• **Exercise directions**
Count lines with "computer" below; give only the number.

• **Information shown**
++++++++++++++++++++

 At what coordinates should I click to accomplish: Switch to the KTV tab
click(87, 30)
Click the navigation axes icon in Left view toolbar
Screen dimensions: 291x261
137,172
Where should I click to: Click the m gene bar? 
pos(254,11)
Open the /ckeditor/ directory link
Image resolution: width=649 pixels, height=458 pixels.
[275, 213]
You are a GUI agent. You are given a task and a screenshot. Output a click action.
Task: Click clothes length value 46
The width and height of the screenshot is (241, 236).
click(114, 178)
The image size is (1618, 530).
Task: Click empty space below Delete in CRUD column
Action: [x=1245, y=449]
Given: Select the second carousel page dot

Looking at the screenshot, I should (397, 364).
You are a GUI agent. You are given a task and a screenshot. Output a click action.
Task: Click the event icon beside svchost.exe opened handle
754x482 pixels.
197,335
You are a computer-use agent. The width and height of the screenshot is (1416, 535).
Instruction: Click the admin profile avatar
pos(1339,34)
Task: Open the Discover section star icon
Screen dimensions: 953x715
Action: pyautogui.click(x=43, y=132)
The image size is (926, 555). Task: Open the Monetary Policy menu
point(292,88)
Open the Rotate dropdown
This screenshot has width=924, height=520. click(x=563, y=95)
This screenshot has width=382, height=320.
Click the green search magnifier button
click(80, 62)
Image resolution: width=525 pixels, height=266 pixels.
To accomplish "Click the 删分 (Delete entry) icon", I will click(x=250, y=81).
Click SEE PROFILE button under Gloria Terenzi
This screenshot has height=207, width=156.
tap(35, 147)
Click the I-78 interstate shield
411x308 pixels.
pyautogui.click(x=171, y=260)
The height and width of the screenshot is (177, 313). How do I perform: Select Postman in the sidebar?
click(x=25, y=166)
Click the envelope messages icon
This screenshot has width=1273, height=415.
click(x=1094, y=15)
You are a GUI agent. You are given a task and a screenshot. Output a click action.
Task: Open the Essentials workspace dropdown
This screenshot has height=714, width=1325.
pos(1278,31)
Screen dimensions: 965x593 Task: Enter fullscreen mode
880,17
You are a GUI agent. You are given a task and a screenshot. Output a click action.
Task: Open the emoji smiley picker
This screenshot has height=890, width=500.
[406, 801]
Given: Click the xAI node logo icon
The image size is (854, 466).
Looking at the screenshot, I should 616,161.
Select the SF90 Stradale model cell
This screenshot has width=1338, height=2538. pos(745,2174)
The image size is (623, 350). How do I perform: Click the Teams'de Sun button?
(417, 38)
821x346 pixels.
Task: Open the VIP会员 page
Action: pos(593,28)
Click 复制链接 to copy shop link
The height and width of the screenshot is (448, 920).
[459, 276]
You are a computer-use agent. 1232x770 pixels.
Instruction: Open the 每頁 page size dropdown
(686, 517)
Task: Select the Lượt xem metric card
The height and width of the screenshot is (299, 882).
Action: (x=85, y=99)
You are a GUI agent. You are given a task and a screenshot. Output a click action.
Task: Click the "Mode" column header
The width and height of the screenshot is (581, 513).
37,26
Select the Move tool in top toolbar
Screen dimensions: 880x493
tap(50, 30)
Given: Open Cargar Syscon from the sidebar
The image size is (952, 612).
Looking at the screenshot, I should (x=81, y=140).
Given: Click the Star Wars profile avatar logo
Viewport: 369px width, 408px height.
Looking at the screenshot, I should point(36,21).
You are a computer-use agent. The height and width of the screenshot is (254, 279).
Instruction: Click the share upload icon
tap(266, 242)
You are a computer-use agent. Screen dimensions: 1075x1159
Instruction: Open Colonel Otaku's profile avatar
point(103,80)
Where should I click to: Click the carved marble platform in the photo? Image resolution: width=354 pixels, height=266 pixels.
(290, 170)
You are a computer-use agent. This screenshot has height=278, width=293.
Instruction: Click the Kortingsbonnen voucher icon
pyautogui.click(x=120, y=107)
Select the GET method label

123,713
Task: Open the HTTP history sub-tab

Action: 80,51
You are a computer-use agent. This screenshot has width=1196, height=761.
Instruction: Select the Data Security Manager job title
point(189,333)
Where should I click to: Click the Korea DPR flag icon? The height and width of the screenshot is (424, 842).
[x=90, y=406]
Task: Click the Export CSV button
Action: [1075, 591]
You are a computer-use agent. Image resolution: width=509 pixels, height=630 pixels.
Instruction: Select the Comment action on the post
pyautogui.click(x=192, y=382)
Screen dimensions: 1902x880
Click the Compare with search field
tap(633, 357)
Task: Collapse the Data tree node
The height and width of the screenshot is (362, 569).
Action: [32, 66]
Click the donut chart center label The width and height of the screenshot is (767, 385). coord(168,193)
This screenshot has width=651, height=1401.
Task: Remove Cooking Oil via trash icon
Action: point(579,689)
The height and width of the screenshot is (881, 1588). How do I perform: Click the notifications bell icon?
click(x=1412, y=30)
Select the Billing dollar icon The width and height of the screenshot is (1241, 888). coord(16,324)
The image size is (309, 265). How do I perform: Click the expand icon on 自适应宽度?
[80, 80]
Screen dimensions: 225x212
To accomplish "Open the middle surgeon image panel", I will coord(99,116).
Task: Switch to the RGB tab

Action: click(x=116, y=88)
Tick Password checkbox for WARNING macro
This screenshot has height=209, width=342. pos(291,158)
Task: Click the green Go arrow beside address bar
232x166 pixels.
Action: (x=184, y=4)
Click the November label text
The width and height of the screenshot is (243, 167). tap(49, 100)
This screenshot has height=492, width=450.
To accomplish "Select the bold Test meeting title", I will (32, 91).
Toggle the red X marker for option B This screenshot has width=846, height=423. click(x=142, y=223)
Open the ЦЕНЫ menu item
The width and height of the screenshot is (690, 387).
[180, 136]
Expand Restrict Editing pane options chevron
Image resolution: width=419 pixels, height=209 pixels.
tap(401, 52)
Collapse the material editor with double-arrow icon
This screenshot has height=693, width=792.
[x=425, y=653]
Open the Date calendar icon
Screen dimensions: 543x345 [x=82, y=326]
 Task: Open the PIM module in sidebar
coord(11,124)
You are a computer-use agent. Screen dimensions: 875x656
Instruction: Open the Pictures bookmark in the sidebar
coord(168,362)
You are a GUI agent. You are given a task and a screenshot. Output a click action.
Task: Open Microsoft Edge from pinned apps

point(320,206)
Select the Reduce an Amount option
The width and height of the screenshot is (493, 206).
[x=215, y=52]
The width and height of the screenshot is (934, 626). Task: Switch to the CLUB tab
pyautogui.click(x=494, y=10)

++++++++++++++++++++

• **Your solution**
8